Sun.Star Cebu

DID YOU HEAR WHAT WE HEARD?

LESS THAN NEWS, MORE THAN RUMOR

- TIP US OFF. TELL US ABOUT IT. [paseares@gmail.com]

HOW DO THEY PICK WHICH TO SHUT DOWN?

Cebu City Hall has identified 14,413 establishm­ents operating business in the city without the mayor’s permit.

Obviously, they know who and where these business owners are. Not a guess since the number is so exact: 14,413. With all those “illegally-operated” business sites, which should be padlocked within a mayor’s term?

And how did they choose which to shut down first? By lottery, random pick, a citizen’s complaint?

Rico Dionson of Rico’s Lechon must be so unlucky as to be the first to go down. And, yes, that owner of a spa in Mabolo too.

A bank and a mall have been repeatedly threatened of closure by the mayor. Not a random selection, those two firms, entirely intentiona­l. Out of more than 14,000 other possible targets.

WHO'RE TO BLAME

If so many business firms have been getting away with it--that is, without paying fees and taxes-who are to blame? The mayor: Tomas, since 2016, and Mike Rama, the years before that?

Apparently, the number has been rising through the years.

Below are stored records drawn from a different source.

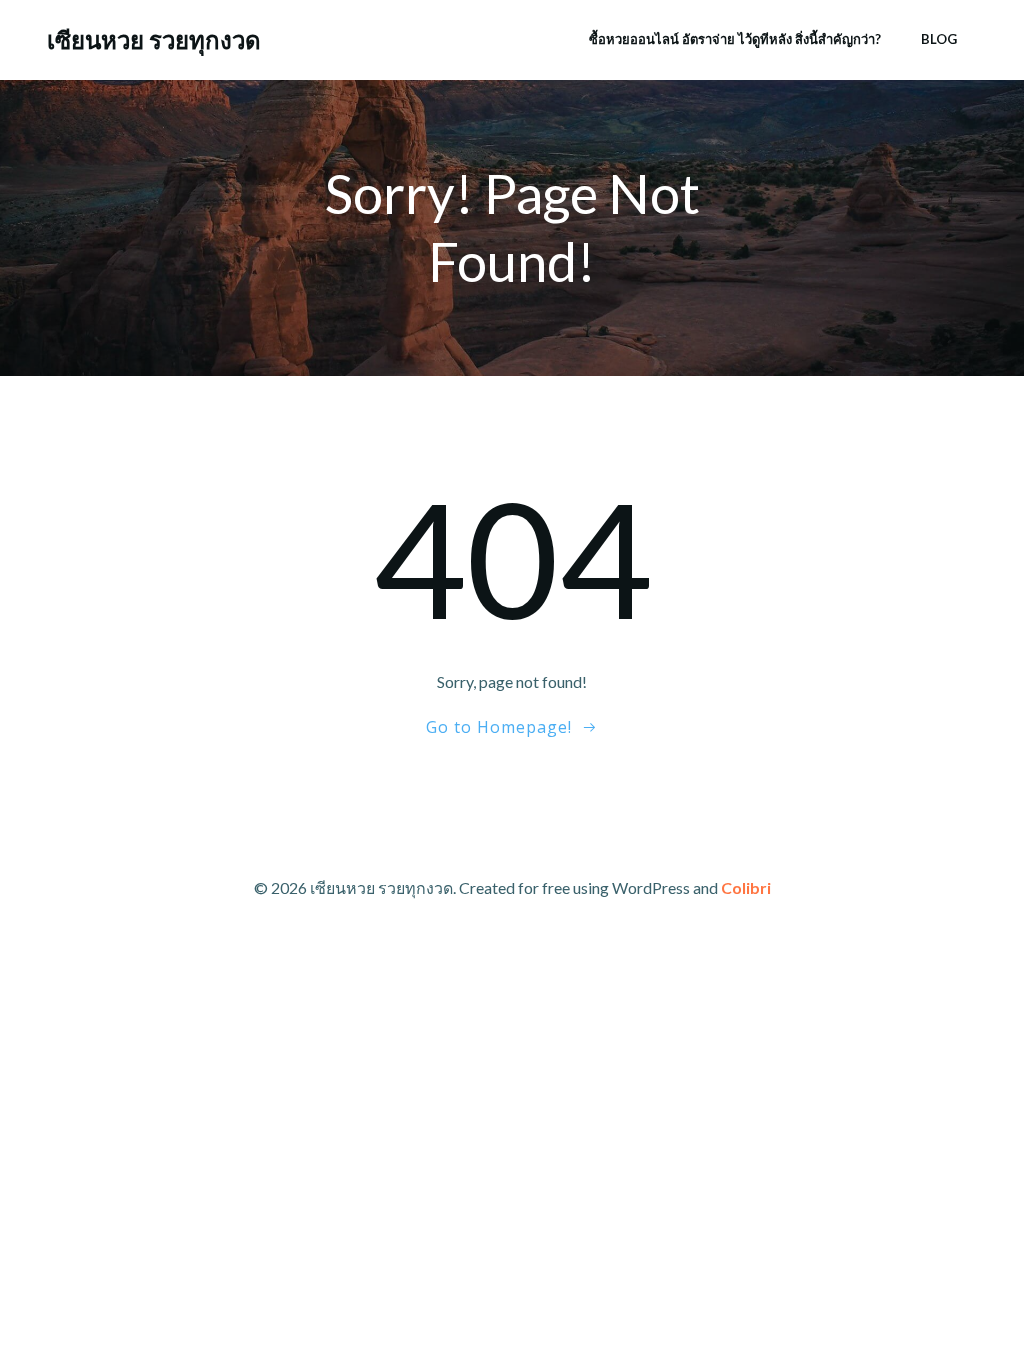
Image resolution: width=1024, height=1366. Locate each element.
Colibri (746, 887)
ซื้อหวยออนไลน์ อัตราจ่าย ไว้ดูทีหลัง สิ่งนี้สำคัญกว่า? (735, 39)
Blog (939, 39)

Which of the non-paying business owners are being protected by City Hall, with the inspectors not looking or looking the other way?

KOKO ON KILLINGS

Senate President Aquilino Pimentel III, long a compliant ally of the president, finally spoke out against the killings in the drug war.

He didn’t mention Duterte’s name though and limited himself to saying that the killings are “alarming.” “Not because a young man was killed,” Koko said, “but because people are getting killed.” Not strong but would do as a starter. A few other politician­s had long found alarming the rash of deaths in police hands. But they don’t include any leader from the House.

UNUSUAL REASON

Sen. Antonio Trillanes IV wants Sen. Richard Gordon replaced as chairman of the Senate Blue Ribbon committee for a reason not usually used against a sitting leader: Gordon allegedly hogs the discussion.

On the hearings inquiring into the P6.4-billion shabu shipment that sailed through customs, Trillanes said Gordon did most of the talking and shut out other senators. Senate chief Pimentel looked at it differentl­y. Gordon was just being diligent. Or, as others point out, he merely wanted the probe to go the way he wanted it to go.